Le désir in(dé)fini d’Alcibiade (104e – 106a)

. Socrate commence par rappeler la difficulté de parler à Alcibiade : comment apprendre quelque chose à quelqu’un qui ne se laisse pas « dominer », c’est-à-dire qui refuse tout ce qui se présente comme plus haut que lui, le mettant ainsi dans la position d’un disciple ? Seule solution : briser son orgueil, en montrant tout à la fois qu’il n’est fondé sur rien (sur la seule logique de l’imagination) en lui dévoilant, par delà ses illusions, la véritable nature de son désir qui est, allons-nous voir, un désir de hauteurs sans fins à l’accès desquelles la médiation d’un maître – en l’occurrence Socrate – est nécessaire.

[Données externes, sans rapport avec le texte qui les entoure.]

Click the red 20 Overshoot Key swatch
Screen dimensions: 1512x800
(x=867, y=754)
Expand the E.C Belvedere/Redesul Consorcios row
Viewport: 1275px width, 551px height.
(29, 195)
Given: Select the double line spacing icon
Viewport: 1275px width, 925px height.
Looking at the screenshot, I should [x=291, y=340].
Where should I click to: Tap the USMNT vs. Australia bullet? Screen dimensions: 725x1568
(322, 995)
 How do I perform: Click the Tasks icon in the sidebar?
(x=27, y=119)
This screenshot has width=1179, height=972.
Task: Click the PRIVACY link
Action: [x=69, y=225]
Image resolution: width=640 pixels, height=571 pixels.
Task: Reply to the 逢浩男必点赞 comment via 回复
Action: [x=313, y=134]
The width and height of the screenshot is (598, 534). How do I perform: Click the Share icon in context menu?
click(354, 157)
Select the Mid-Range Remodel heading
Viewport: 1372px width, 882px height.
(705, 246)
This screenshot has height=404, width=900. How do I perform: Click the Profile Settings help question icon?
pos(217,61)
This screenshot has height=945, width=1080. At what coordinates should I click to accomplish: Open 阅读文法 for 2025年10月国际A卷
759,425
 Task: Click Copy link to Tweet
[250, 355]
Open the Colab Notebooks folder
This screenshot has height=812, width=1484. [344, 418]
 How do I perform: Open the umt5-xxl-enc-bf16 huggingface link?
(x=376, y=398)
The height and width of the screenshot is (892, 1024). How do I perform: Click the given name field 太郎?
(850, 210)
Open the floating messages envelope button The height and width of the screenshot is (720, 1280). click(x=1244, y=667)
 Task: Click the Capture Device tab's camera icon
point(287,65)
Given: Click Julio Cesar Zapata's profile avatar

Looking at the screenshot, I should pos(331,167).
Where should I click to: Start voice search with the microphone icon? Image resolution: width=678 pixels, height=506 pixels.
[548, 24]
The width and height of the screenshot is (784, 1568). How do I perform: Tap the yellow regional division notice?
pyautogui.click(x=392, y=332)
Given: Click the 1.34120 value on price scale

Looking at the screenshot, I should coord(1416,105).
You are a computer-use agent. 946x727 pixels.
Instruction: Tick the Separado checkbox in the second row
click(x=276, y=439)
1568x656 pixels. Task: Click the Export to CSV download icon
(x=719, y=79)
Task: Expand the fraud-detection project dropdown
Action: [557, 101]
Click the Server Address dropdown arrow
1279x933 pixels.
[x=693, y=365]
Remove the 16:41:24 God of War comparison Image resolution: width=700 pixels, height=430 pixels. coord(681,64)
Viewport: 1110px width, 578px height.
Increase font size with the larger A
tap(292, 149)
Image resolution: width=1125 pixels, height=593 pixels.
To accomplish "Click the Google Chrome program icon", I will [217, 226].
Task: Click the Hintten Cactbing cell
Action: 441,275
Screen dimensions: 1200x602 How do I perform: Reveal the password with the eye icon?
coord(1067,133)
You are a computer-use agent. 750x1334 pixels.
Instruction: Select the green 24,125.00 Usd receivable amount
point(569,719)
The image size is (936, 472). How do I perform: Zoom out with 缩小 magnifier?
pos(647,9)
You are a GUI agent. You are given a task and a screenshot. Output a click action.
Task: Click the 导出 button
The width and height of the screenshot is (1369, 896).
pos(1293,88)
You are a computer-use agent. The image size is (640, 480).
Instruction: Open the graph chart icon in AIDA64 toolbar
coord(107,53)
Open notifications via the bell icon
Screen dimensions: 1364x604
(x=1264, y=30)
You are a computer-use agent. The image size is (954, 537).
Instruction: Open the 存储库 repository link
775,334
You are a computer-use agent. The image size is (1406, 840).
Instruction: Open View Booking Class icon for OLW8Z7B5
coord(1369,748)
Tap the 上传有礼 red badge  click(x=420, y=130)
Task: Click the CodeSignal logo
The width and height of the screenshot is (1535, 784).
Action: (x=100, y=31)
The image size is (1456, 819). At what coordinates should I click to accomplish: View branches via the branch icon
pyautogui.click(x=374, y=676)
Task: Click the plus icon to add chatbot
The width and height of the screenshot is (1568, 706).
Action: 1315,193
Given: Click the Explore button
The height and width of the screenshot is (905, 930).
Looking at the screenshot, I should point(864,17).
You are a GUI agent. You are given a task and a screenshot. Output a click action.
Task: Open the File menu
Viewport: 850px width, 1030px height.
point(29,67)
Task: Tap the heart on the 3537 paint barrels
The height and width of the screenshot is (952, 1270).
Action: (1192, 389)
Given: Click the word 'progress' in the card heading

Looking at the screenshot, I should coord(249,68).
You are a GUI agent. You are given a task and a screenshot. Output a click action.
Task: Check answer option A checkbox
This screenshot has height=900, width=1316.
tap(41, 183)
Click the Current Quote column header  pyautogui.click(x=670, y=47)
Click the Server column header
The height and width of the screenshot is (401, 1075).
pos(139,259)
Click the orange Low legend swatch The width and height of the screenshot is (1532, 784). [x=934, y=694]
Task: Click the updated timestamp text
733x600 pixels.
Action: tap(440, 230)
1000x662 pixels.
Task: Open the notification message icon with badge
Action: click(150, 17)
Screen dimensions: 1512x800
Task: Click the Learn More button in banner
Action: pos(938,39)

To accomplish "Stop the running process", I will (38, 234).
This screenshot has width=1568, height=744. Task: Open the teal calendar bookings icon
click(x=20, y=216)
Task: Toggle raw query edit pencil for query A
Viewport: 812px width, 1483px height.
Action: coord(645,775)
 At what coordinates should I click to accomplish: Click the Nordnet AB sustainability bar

. Socrate en parfait rhéteur (rhétorique : l’art de bien parler) commence par s’ancrer dans le désir de reconnaissance, le désir d’être aimé d’Alcibiade. Comment Alcibiade qui ne rêve que de cela : briller dans les yeux de tous (gloire), n’en serait-il pas touché ? Ce n’est donc nullement pour ces qualités, dit-il, qualités dont la possession fait son orgueil ou sa suffisance qu’il aime Alcibiade. Autrement dit, ce n’est pas pour sa beauté physique, ni pour son ascendance, ni pour ses relations que Socrate aime Alcibiade. Si, en effet, Alcibiade était satisfait de cela, s’il se réduisait à cela, s’il n’était rien de plus et d’autre que de telles qualités, alors l’amour de Socrate aurait depuis longtemps cessé – car, allons-nous voir, de telles beautés, de telles ascendances, etc. ne sont jamais, tout d’abord, que relatives et donc, par essence, limitées, mais surtout extérieures au moi (le sujet) véritable. Mais derrière la suffisance d’Alcibiade, derrière ses identifications imaginaires auxquelles sa compréhension de soi-même pour l’heure le limite, il y a le véritable Alcibiade. Et c’est celui-là que Socrate aime. On comprend alors le risque pour Alcibiade de ne pas écouter le discours de Socrate, quoiqu’à ce véritable Alcibiade il n’entende pour le moment pas grand chose : il SAIT très bien qui il est et ce qu’il veut. Aussi, est-ce certes tout à la fois par curiosité mais aussi dorénavant pour plaire à un Socrate dont il se veut aimé qu’Alcibiade se met à son écoute. Que peut donc être ce véritable moi derrière les identifications imaginaires sous lesquelles il est, selon Socrate, censé se cacher ?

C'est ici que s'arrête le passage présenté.